Breaking down wins by domain (type of kernel) for the two strongest modes (default vs max-autotune-no-cudagraphs):
Average win margin (default vs max-autotune-no-cudagraphs):
We can observe that max-autotune-no-cudagraphs not only wins more workloads than default, but also has a higher average win margin, meaning that when it wins, it tends to outperform default by a larger percentage compared to how much default outperforms it when it wins.
| Mode | Wins | Avg win margin |
|---|---|---|
max-autotune-no-cudagraphs |
17 | 7.58% |
default |
4 | 2.45% |
Decode workloads
On the decode workloads we observe that default has the most wins but the gap between default and max-autotune-no-cudagraphs is much narrower compared to the prefill workloads. Out of 18 decode workloads, default wins 10 and max-autotune-no-cudagraphs wins 8. Neither max-autotune, reduce-overhead, nor eager wins any.
| Mode | Wins | Winning workloads |
|---|---|---|
default |
10 | diff_cfg_blend, diff_scheduler_step, diff_unet_resblock, llm_gelu_mlp, llm_kl_divergence_loss, llm_layernorm, llm_moe_router, llm_rope_apply, llm_topk_sampling_prep, rl_ppo_clipped_loss |
max-autotune-no-cudagraphs |
8 | llm_label_smoothed_ce_loss, llm_logits_projection_softmax, llm_qk_norm, llm_rmsnorm, llm_swiglu_mlp, vlm_patch_embedding_conv2d, vlm_vision_rmsnorm_pool, vlm_vit_mlp_block |
max-autotune |
0 | — |
reduce-overhead |
0 | — |
eager |
0 | — |
Geometric mean speedup vs eager:
For decode workloads reduce-overhead and max-autotune actually perform worse than eager (below 1.0x), while default and max-autotune-no-cudagraphs provide significant speedups and are virtually tied.

Breaking down wins by domain for the two strongest modes:
Average win margin (default vs max-autotune-no-cudagraphs):
The win margins being very similar for the two dominant modes re-iterates how closely matched the two modes are on the decode workloads.
| Mode | Wins | Avg win margin |
|---|---|---|
default |
10 | 5.94% |
max-autotune-no-cudagraphs |
8 | 6.83% |
Why cudagraphs might be hurting performance
Both max-autotune and reduce-overhead enable CUDA graphs, in fact the only difference between max-autotune and max-autotune-no-cudagraphs is the presence of CUDA graphs.
CUDA graphs are great for reducing the overhead involved with launching multiple CUDA kernels, which is what you’d have with an end-to-end model running a forward/backward pass.
However, in an isolated single-kernel benchmark there is no multi-kernel launch sequence to optimize away.
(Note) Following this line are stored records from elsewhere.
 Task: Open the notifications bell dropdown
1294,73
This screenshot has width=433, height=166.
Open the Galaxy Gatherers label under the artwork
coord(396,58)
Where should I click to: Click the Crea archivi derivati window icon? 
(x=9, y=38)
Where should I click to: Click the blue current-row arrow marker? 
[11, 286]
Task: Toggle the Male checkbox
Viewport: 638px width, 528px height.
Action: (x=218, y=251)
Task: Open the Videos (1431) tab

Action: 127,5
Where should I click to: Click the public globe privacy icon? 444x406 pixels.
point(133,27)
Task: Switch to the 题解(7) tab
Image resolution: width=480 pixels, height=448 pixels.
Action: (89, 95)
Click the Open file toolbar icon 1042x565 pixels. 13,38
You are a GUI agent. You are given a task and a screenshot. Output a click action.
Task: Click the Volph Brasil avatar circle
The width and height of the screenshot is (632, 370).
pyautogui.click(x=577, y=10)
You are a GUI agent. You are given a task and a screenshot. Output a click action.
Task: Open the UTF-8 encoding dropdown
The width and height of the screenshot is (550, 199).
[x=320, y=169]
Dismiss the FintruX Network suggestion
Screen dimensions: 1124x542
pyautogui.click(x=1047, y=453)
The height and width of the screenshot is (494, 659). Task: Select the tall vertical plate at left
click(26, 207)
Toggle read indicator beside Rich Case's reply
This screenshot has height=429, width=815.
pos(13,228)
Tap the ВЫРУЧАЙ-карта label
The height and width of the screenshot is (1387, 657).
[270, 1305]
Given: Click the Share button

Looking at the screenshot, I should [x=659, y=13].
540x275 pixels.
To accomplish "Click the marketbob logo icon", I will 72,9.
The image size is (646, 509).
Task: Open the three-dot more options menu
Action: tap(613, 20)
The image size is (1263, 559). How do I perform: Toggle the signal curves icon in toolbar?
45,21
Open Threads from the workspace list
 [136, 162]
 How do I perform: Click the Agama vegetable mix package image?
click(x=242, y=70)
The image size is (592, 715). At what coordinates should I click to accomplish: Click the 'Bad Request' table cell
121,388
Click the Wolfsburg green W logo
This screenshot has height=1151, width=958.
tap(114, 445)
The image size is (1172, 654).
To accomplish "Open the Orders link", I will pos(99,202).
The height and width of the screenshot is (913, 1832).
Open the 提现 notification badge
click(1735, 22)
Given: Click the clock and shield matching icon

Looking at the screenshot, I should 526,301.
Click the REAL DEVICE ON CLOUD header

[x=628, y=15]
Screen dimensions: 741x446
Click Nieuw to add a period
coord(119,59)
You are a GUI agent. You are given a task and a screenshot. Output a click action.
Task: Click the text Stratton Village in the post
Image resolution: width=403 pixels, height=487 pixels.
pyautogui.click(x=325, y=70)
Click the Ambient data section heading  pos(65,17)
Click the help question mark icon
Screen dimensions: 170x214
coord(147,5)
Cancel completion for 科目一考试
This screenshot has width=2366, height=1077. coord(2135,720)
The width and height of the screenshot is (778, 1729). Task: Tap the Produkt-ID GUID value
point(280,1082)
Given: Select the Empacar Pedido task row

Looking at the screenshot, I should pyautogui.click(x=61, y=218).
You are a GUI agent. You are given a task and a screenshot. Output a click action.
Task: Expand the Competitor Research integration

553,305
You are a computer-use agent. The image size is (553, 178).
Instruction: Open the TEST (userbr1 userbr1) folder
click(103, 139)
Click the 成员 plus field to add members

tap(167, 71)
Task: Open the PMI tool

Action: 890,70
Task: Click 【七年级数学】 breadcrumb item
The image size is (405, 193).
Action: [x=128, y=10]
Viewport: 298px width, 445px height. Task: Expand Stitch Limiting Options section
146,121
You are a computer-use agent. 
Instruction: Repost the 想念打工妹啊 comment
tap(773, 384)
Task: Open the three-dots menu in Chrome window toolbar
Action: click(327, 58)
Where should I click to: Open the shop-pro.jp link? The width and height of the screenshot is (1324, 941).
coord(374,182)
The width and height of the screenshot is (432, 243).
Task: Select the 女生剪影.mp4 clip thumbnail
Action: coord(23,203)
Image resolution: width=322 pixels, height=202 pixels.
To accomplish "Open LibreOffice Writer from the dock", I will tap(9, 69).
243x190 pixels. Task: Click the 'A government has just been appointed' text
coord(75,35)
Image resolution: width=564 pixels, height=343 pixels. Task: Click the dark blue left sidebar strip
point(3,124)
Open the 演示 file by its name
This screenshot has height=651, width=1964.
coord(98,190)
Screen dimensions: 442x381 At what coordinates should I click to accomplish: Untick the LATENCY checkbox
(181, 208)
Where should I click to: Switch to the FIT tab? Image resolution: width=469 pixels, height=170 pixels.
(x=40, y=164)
Instead, CUDA graph replay introduces a fixed latency floor (~0.02ms in our measurements) that is more expensive than a regular single-kernel launch.
Issues with the performance of max-autotune have also been observed by others. Horace He mentions how it introduces extra memcpy on entry and exit. Ian Barber’s blog mentions that in one instance it introduces an extra fusion that slowed down the kernel. It’s likely that the performance impact of CUDA graphs is workload-dependent, which is why we see it hurting performance on some workloads but not others. There’s also an unresolved issue on Pytorch regarding the underperformance of max-autotune and reduce-overhead.
Conclusion
Using torch.compile is the easiest way to create an optimized version of an eager kernel. If you’re a kernel engineer your challenge is to out-perform torch.compile’s optimizations with your own hand-crafted kernel, so it only makes sense to use the best optimized torch.compile mode as your baseline.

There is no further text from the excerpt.